Estimated Damage costs (till now): $19 Billion
Image credit: zatz
Sobig was a Trojan horse that infected millions of internet connected Microsoft Windows computers in August 2003. It had total 6 variants named Sobig.A, B, C, D, E and F. The last one i.e. Sobig.F was the most widespread worm among all variants.
The recipients get this virus through email with a sender address firstname.lastname@example.org, usually with subjects like Re: Movie, Re: Sample, Re: documents, Re: my details, Thank you etc. All these emails consist of attachment files of extension .pif. After downloading, it copies itself to the windows folder as Winmgm32.exe which allows your operating system to be used as a backdoor for spammers.
The creator of the worm is unknown. Also, Microsoft announced that they will pay $250,000 for information leading to capture the worm’s creator.
Estimated Damage costs (till now): $37 Billion
MyDoom became the fastest spreading email worm as of January 2004. It can create a backdoor in computer operating system letting unauthorized user to access your system. It can also spoof emails so that it becomes very difficult to track the source.
Like other viruses, MyDoom searches for email contact in address book, plus it also sends the request to all search engines and use email addresses found in search engines. In 2004, most popular search engine, Google starts receiving millions of search requests from corrupted systems which slowed down the search engine service and even caused some to crash. According to the MessageLabs, at that time, every 12th email carried this virus.
The worm was created by a Russian programmer, however the actual author is still unknown. It contains a text message “andy; I’m just doing my job, nothing personal, sorry,”. In fact, on 27th January 2004, SCO group offered $250,000 reward for giving information about the worm’s creator.

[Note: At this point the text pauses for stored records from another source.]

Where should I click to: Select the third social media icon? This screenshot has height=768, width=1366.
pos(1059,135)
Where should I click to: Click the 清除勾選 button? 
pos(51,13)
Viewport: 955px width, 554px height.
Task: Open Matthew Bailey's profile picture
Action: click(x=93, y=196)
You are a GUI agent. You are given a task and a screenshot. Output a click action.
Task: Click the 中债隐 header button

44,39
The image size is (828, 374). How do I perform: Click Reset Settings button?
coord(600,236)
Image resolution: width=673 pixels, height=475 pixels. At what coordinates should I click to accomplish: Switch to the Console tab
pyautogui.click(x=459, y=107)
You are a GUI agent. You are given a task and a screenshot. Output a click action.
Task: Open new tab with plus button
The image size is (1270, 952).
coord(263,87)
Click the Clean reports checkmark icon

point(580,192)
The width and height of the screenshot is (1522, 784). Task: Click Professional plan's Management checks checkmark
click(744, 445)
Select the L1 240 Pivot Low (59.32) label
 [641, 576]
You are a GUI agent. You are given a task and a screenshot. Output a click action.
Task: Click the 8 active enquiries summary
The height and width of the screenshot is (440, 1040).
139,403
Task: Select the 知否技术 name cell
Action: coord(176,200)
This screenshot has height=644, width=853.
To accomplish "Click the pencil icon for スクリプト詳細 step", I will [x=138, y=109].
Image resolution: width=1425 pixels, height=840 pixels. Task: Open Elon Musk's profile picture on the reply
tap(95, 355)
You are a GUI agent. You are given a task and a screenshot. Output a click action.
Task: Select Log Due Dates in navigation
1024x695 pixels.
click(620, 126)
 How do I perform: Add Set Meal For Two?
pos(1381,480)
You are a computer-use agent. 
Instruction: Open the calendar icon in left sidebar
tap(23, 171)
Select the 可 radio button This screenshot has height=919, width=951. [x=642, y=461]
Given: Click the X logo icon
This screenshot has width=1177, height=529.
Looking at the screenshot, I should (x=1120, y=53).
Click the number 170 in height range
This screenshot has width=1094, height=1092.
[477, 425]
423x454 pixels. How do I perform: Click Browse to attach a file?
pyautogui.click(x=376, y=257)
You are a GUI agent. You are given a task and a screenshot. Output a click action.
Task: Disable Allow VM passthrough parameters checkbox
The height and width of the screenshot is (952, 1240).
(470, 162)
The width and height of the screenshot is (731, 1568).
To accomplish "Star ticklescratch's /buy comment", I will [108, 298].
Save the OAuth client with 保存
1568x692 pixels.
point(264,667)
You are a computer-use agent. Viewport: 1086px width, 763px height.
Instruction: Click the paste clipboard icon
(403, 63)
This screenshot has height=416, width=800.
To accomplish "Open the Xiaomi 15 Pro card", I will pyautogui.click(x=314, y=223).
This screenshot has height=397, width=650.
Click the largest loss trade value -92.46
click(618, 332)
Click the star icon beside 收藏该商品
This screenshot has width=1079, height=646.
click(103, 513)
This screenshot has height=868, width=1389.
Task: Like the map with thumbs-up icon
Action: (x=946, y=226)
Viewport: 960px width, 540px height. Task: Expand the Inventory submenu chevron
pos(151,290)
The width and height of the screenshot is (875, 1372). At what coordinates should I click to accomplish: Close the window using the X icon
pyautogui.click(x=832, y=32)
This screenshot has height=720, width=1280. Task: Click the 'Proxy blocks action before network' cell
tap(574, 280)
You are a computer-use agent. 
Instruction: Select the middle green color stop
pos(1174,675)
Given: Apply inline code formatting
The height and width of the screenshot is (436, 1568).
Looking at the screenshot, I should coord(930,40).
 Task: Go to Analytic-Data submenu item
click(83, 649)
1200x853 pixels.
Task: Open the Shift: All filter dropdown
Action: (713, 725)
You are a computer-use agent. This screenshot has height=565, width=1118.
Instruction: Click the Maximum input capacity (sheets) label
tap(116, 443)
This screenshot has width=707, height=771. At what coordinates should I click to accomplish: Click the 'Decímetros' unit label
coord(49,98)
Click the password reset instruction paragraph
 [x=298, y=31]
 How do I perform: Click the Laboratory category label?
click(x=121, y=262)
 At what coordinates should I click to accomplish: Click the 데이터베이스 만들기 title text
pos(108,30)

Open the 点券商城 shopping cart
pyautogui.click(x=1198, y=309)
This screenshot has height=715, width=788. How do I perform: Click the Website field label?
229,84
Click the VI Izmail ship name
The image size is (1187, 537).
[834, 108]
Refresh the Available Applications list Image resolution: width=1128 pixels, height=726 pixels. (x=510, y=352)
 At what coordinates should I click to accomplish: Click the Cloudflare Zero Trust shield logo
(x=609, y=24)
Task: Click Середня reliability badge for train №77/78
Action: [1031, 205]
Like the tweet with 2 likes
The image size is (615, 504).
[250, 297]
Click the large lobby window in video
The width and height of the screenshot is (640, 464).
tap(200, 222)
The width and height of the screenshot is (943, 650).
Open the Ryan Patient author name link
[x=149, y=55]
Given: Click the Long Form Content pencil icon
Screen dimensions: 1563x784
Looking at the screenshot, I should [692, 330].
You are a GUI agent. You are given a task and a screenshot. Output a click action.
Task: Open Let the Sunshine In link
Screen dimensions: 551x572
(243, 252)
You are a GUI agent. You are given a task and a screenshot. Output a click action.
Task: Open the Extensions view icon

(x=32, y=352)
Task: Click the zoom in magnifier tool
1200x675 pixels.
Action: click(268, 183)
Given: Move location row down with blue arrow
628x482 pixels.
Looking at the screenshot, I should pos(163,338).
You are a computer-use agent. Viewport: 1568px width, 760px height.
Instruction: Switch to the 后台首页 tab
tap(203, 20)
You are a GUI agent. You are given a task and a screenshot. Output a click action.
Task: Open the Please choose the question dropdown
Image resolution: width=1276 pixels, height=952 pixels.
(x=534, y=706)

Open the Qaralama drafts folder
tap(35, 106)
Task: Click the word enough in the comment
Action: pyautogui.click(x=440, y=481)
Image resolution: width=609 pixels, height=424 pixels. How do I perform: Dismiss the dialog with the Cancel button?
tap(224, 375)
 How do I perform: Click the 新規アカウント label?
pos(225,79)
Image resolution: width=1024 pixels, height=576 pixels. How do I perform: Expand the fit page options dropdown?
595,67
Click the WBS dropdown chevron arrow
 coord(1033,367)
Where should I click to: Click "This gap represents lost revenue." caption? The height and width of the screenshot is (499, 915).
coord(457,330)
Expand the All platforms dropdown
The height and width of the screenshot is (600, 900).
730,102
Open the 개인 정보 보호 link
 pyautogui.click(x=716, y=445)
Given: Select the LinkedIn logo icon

Estimated Damage costs (till now): $38 Billion
Total Estimated Damage costs (including all computer viruses): $250 Billion
Mac Virus: It is true that Mac computers are partially protected from virus attacks because of security through obscurity. They produce both hardware and software which keeps the OS obscure. Till now they are affected by numerous viruses, major 2 of them are Leap-A/Oompa-A and Flashback Trojan. However, they are not included in the list because they were not much destructive as compared to the Windows attacks listed above.
All these virus taught us one most important thing: No matter how much you upgrade your machines with latest antivirus software, there are few genius out there who always look for a way to exploit any weakness which is not widely known, not even by the software creator. So the safest way is to create backup of precious data regularly and prepare for the worst case scenario.